淡青手帳

第885号(2003年4月5日号)

 年度末の春休みの期間は、多くの若者が巣立っていった。海外に留学するものもいれば、就職するものも、新しい自分の可能性を求めて、それぞれの道を出発した。同時にこの期間、世界は激動の時がすぎた。米国とイラクの戦争がついに開戦し、謎の伝染病が広まった。中国・広東省と香港から、急速に世界に伝播しつつある肺炎、重症急性呼吸器症候群(SARS)だ。

 SARSの正体は完全に解明されていないが、発熱やせき、呼吸困難など風邪の症状が特徴だ。感染ルートがまだはっきりしていないため今は慎重に海外への旅行を自粛すべきだろう。

 しかし、暗いニュースばかりでもない。プロ野球が開幕し、今年は昨年巨人からヤンキースに入団した松井秀喜選手の活躍が毎日のように報道されている。まだ期待のホームランは出ていないが、開幕の第一打席でいきなりタイムリーヒットを放って期待通りの活躍をしている。
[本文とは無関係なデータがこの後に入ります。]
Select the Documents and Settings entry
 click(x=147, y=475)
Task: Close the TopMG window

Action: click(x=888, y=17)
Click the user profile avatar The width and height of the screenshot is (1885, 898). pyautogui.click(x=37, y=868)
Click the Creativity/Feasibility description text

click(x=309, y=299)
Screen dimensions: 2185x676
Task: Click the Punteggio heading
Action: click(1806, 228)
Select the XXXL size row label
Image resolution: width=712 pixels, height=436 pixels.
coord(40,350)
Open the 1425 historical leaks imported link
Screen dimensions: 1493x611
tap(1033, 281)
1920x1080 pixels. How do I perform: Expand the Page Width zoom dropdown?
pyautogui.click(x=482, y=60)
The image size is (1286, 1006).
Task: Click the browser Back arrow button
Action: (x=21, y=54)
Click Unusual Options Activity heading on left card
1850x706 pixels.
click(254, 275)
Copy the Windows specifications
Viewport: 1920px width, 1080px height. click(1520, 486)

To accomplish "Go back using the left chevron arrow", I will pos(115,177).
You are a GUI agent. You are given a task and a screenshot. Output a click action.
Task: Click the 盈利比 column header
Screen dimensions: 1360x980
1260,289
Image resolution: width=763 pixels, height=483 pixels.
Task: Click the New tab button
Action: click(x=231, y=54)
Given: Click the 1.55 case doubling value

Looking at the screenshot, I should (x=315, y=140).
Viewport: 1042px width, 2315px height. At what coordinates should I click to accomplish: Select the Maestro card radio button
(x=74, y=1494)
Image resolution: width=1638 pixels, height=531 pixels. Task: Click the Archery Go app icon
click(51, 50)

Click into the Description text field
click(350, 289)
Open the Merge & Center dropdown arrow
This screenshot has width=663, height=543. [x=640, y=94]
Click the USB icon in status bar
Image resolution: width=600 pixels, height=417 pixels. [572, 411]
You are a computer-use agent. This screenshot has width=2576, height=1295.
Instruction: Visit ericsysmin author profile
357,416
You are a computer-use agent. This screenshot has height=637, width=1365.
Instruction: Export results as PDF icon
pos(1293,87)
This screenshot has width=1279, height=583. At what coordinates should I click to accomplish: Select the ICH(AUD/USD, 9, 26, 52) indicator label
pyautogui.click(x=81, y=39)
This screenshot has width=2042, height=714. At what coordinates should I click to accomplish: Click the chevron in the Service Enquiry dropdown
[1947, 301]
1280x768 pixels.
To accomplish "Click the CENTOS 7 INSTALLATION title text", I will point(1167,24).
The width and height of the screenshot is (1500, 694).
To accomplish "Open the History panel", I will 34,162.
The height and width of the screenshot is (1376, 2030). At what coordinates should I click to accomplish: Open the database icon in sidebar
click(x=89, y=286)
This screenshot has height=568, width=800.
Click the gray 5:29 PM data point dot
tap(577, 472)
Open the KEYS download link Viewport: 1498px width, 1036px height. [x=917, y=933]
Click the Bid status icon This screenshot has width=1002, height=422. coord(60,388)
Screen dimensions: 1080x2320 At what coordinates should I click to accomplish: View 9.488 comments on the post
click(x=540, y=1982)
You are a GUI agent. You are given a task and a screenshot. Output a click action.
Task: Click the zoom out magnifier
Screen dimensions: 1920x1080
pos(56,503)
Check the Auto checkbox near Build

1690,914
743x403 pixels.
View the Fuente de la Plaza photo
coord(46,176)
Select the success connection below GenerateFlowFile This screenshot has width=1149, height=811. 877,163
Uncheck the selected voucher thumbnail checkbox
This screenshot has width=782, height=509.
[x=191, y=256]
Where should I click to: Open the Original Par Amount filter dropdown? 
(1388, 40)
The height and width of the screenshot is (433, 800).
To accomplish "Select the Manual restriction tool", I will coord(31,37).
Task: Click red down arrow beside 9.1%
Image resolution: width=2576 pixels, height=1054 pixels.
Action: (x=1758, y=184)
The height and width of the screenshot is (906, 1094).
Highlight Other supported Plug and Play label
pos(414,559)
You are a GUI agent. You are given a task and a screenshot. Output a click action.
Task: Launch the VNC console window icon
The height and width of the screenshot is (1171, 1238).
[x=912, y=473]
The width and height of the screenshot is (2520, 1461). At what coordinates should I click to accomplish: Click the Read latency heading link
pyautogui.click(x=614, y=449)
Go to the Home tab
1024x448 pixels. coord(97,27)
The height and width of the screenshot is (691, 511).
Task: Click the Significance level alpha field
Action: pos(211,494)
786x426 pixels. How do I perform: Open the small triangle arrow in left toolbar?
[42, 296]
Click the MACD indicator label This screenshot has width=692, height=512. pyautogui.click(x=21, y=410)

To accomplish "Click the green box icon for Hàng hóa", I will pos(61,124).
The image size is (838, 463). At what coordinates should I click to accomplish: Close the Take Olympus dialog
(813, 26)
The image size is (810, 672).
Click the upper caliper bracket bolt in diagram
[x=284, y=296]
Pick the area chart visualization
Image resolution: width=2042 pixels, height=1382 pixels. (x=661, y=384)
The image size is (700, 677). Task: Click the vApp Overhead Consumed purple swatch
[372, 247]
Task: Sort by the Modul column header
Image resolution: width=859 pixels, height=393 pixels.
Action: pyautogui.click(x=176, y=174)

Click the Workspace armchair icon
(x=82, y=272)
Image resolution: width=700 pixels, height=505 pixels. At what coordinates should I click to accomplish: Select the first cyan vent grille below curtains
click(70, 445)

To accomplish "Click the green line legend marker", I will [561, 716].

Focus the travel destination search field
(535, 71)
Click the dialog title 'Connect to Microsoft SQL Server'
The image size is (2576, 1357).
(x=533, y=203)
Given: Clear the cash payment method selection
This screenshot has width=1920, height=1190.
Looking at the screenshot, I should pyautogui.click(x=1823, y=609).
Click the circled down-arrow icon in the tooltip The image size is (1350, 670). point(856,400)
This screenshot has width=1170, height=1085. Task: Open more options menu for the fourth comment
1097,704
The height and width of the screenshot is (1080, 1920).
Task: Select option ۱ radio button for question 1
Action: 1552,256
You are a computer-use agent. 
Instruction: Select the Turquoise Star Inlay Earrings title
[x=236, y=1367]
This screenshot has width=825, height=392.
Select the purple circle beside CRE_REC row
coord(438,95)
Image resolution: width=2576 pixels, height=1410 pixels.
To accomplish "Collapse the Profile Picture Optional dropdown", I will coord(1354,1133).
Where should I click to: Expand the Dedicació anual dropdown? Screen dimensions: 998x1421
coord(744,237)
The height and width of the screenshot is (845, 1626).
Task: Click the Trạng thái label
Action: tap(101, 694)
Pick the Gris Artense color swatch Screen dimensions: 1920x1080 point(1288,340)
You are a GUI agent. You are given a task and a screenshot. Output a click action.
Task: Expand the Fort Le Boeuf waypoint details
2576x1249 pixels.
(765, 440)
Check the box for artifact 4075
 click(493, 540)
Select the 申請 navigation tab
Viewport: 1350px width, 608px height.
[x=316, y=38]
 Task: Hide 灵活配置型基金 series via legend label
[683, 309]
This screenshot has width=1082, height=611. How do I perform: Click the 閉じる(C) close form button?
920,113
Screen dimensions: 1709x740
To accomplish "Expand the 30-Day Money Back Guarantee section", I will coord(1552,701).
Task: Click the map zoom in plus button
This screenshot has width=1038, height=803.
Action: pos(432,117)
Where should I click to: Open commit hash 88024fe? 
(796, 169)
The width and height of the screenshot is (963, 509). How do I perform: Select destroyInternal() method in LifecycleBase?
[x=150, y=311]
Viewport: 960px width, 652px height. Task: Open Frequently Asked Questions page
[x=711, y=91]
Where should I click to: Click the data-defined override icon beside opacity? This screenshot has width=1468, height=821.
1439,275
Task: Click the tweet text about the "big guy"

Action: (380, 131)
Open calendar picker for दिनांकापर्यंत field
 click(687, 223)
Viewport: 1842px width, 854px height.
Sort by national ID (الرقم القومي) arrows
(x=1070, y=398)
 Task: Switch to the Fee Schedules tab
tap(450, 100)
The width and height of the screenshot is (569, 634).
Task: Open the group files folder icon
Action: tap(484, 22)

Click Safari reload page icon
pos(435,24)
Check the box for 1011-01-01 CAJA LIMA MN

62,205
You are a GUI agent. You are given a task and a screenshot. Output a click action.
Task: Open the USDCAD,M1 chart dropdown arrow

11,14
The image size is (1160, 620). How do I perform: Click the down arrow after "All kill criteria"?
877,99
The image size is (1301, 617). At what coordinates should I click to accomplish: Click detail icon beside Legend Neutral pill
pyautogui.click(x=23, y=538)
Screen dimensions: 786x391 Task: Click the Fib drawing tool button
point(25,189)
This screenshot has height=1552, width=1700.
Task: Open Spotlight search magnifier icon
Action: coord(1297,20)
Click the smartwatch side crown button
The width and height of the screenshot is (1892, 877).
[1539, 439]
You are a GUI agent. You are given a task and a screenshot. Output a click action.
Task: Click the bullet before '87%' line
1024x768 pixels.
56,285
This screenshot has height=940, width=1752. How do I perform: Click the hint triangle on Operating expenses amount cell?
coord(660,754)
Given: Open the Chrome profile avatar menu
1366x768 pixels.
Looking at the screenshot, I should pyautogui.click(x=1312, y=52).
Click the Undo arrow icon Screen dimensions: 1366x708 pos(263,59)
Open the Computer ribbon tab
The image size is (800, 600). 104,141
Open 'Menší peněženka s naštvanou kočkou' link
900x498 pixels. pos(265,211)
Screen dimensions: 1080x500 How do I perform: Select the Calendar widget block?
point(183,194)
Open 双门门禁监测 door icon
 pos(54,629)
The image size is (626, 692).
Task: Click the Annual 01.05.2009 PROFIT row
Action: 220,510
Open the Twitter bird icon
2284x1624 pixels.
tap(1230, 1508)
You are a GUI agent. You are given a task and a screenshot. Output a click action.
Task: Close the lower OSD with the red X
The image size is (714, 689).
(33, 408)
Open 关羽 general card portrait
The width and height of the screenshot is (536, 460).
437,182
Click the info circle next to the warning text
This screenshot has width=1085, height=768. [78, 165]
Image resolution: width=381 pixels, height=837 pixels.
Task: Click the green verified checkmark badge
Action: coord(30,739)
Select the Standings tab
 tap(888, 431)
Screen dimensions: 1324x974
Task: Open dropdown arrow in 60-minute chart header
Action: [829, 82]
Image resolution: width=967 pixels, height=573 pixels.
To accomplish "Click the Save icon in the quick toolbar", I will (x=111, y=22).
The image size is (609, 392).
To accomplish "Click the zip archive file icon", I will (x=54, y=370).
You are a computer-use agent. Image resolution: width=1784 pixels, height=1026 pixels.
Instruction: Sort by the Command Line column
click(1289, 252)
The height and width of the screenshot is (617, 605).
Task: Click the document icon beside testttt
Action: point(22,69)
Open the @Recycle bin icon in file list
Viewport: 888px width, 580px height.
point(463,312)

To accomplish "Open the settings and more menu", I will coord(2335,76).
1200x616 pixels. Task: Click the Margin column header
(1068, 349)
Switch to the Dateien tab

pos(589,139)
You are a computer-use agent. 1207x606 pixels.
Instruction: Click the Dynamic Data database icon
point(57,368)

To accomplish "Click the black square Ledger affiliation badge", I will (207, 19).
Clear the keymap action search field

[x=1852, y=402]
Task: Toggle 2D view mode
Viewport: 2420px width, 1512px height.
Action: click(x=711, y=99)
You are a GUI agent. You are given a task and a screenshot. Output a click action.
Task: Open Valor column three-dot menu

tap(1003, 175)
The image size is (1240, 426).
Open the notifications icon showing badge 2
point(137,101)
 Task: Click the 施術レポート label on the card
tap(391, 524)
松井選手のいい所は、実力ももちろんあるのだが、決しておごらないところにあり、とても誠実でまじめなことではないか。

 熾烈な入試戦線を勝ち抜いた新入生を迎えて、我々も東京大学に入った誇りを忘れてはいけないのと同時に、松井選手のように決しておごることなく新しい目的を持って新年度を出発したい。